*** Begin section ***

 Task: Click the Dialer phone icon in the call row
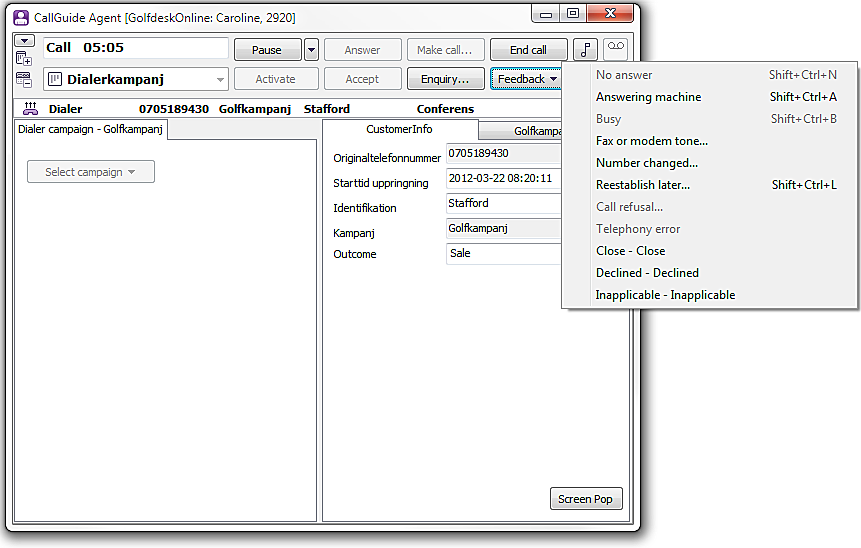pyautogui.click(x=30, y=109)
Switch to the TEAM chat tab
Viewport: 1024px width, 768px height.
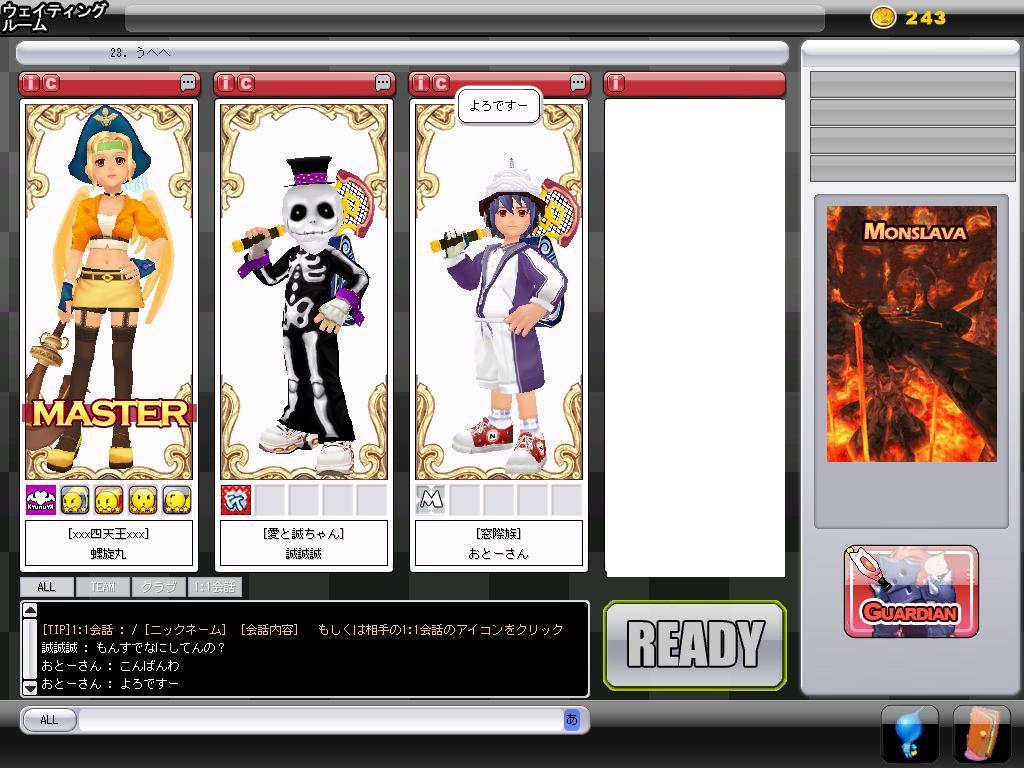click(103, 587)
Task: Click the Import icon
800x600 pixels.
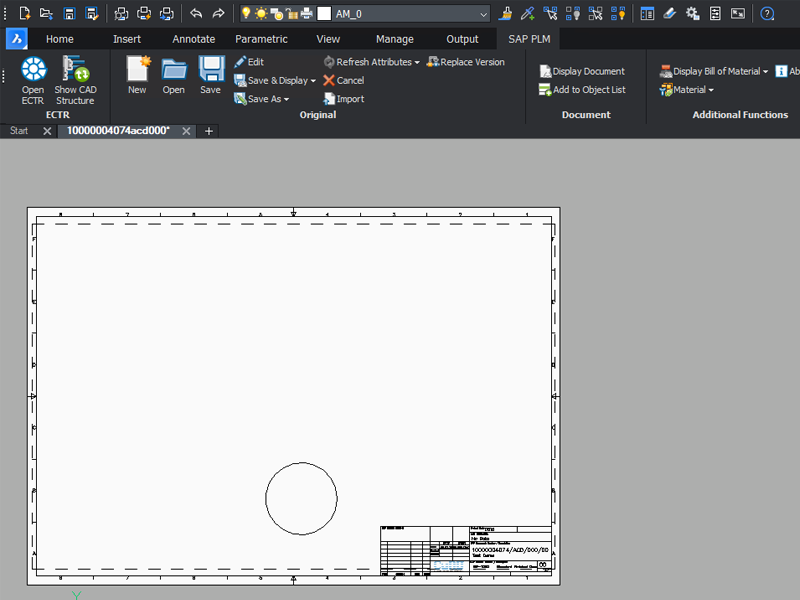Action: click(x=343, y=99)
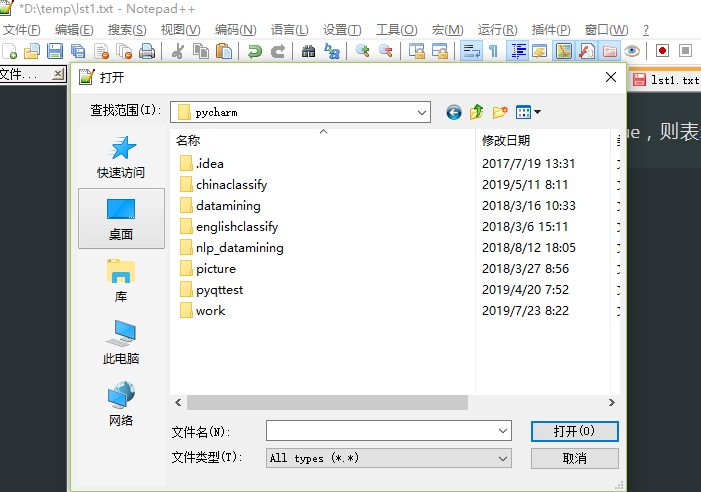
Task: Click the Find binoculars icon
Action: coord(307,51)
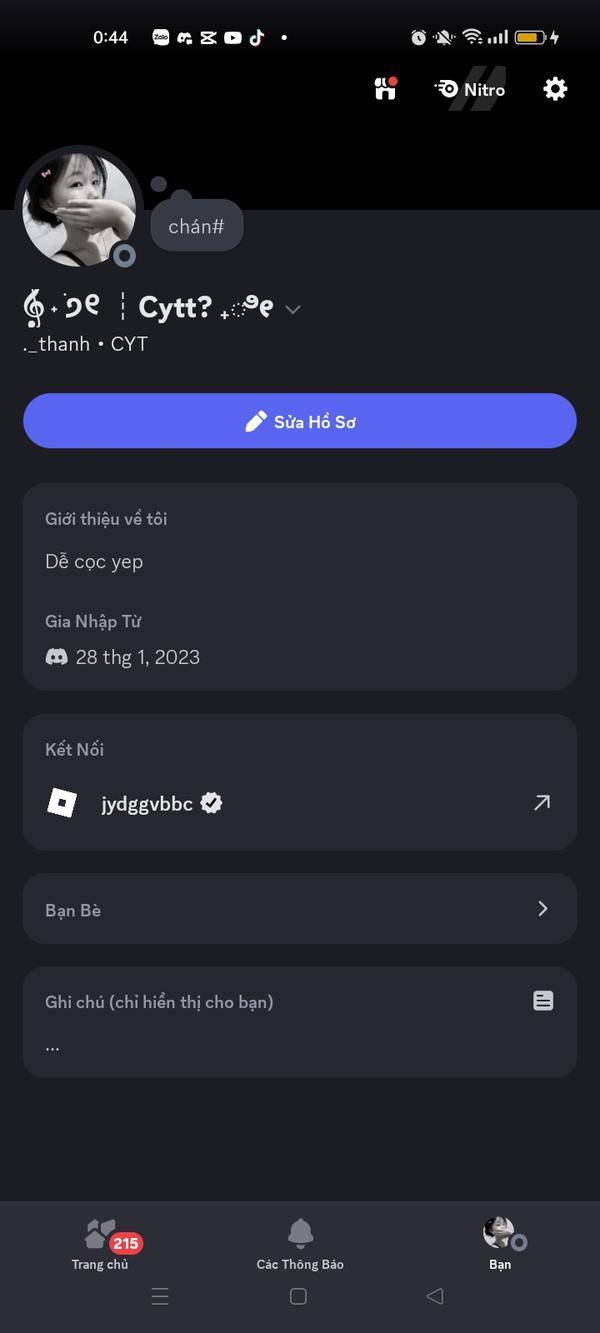
Task: Select the 'Bạn' profile tab
Action: coord(500,1244)
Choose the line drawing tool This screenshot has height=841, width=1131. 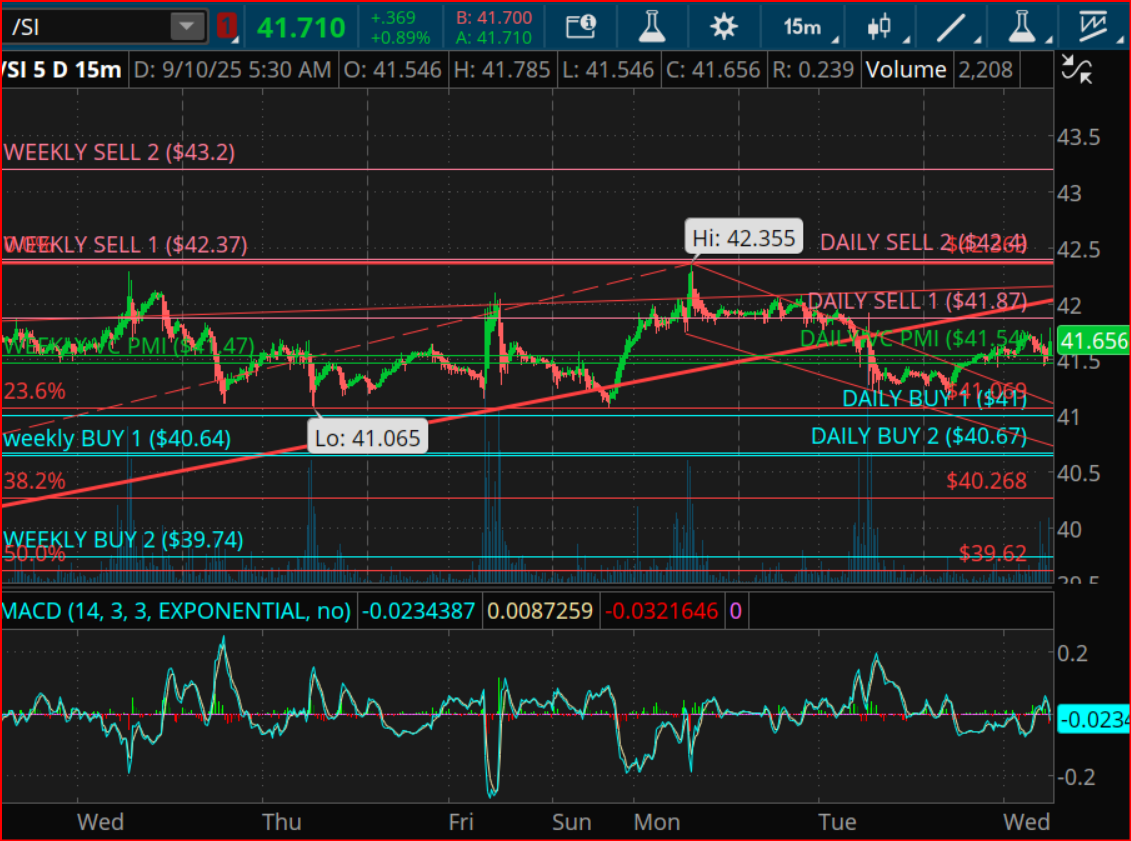click(x=951, y=27)
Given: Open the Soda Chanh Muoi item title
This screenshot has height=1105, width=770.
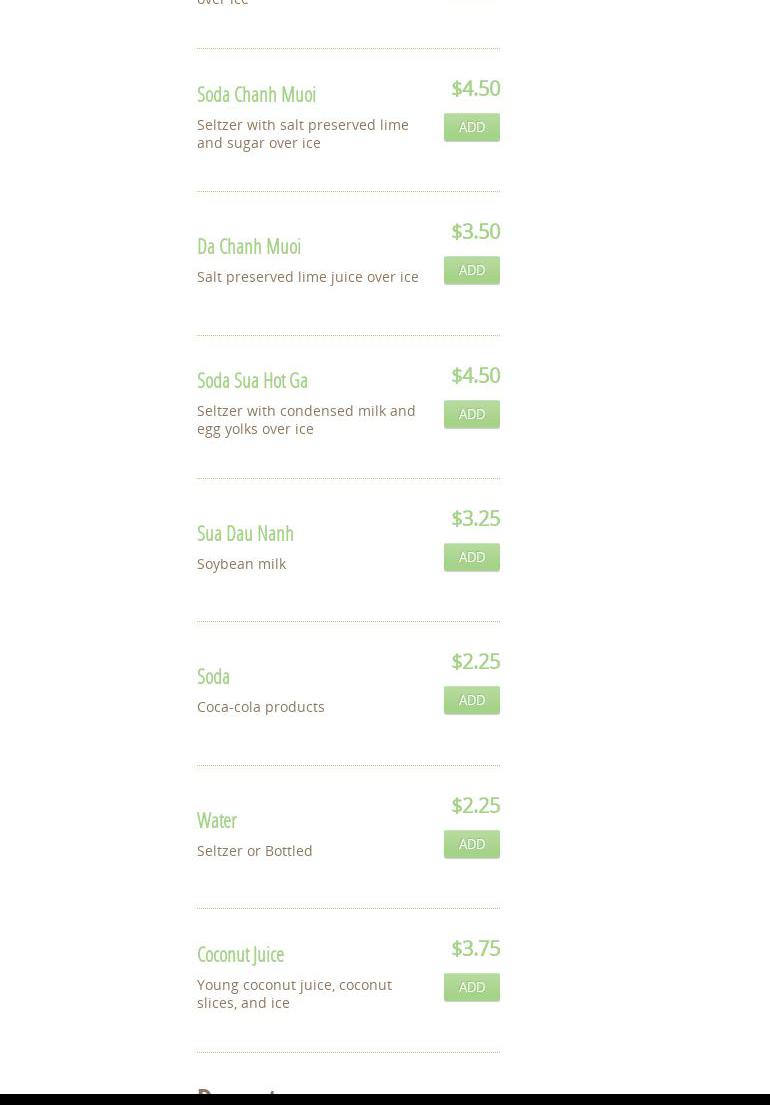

*** End section ***

TASK GOAL. All lines from the line with "Given: Open the Soda Chanh Muoi item title" through the final line of the data, both included, are to be repeated exactly; no other lines and no pictures.

YOUR SOLUTION.
Given: Open the Soda Chanh Muoi item title
This screenshot has height=1105, width=770.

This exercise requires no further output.